START Extract provided

September 6, 1993
Dino: Living High in the Dirty Business of Dreams. By Nick Tosches. Doubleday, 1992. 572 pages, $24.00. (Also available in paperback from Dell.)
Reviewed by Tim Brooks
It is perhaps surprising that Nick Tosches, known for his down and dirty biographies of tortured golden age rock and country stars (Hellfire: The Jerry Lee Lewis Story, Unsung Heroes of Rock ‘n’ Roll: The Birth of Rock in the Wild Years Before Elvis, Country: Living Legends and Dying Metaphors in America’s Biggest Music) would undertake a bio of a mainstream Hollywood star such as Dean Martin. His earlier subjects, arguably, at least created great music. But Dean Martin? That old comedian who crooned ersatz Italian ballads, played a drunk on TV, and hung out in Las Vegas? It is even more surprising that scholars of recording history would find much of value in such a book. But they will.
Some will no doubt be turned off the author’s style, a sort of “new journalism” which emphasizes sex, violence, constant obscenities, and a world view that seems to regard everyone as driven by (un)equal measures of greed, lust and misery. No one remotely well‑balanced or happy ever seems to inhabit the pages of a Tosches book. However if you are willing to get past the f***’s and sh**’s, and the obligatory Mafia scenes, there is actually some very substantive research here on Martin’s recording, film, television and nightclub careers. There is also context. An author who can bring George W. Johnson, the black street singer of the 1890s, into a biography of Dean Martin has obviously cast his net widely.
Dino Crocetti was born in 1917 in industrial Steubenville, Ohio, and began singing locally in the late ’30s, in between odd jobs as a boxer and a croupier in a gambling casino. Ohio bandleader Ernie McKay renamed him Dino Martini in 1939, while another employer shortened it to Dean Martin in 1941. Dean’s first commercial recordings were for the tiny Diamond label in 1946, followed by others for Apollo and Embassy in 1947. The Apollo sessions are vividly described, based on interviews with producer Jerry Jerome, in some of the best sections of the book (at least for those interested in the behind‑the‑scenes operations of minor labels of this period; the author has written frequently about the music business during this period, and obviously knows his stuff).
Martin’s big break came in 1948, when he opened at the Copacabana as half of the comedy team of Martin and (Jerry) Lewis. There, on radio, television and in slapstick films like “My Friend Irma” (1949) they became two of the biggest media stars of the early 1950s. Simultaneously Dean tried to start a legitimate singing career on Capitol, at first without much success. The author explains how Dean’s first recordings for the label (with Lewis) were made in 1948, during an AFM recording ban, using a dubbed Mexican orchestra! Dean had some minor hits in the early 1950s, but his recording career did not go into high gear until 1954, when he sold a million copies with a piece of Italianate drivel called “That’s Amore” (“When the moon hits your eye like‑a bigga pizza pie/That’s Amore!”).

END Extract provided

- Your objective -
According to the review of the Dean Martin biography, who renamed the singer Dino Martini in 1939? Answer from the review alone, using nothing outside it.

START Data rows

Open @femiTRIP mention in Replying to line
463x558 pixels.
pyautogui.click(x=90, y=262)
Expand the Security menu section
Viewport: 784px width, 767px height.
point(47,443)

END Data rows

- Solution to this task -
Ohio bandleader Ernie McKay